Dataset items —
....
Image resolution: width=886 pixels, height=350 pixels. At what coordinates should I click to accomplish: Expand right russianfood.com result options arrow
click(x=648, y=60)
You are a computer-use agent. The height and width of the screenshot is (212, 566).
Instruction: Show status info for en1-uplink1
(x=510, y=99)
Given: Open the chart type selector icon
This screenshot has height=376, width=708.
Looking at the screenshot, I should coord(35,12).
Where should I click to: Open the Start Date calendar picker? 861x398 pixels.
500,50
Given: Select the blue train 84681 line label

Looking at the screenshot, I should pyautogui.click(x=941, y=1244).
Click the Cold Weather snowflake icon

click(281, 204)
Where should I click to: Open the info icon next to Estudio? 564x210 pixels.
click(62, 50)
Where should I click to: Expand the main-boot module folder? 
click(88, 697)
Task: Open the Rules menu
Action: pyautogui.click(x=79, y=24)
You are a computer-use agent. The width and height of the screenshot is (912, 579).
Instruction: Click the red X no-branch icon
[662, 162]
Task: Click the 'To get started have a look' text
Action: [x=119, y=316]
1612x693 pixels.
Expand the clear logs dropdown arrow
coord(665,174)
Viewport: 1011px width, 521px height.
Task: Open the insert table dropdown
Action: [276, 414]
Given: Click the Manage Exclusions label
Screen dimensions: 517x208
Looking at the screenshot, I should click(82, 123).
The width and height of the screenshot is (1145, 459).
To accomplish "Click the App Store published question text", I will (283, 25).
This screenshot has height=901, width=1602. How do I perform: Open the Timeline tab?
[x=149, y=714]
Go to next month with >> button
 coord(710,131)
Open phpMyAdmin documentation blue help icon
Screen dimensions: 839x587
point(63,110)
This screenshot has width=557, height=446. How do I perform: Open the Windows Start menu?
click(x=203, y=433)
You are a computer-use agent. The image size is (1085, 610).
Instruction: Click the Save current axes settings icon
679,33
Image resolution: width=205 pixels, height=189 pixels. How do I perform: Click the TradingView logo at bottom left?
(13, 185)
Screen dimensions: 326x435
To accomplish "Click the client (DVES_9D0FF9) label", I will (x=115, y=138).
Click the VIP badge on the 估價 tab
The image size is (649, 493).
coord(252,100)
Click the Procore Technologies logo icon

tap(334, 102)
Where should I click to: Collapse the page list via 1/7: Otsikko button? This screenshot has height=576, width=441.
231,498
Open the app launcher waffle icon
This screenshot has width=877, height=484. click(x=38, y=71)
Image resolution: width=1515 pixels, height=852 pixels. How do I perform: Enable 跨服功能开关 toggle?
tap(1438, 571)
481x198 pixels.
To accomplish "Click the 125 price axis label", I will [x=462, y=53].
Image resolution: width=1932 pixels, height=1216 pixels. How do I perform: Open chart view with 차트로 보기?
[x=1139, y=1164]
....
TASK STATEMENT — Starting at the beginning of the data and stopping after the line that contains "(x=510, y=99)", can you recast those lines as a JSON list of strings, one string per line, with any blank lines left out?

SOLUTION TO THE PROBLEM —
[
  "Image resolution: width=886 pixels, height=350 pixels. At what coordinates should I click to accomplish: Expand right russianfood.com result options arrow",
  "click(x=648, y=60)",
  "You are a computer-use agent. The height and width of the screenshot is (212, 566).",
  "Instruction: Show status info for en1-uplink1",
  "(x=510, y=99)"
]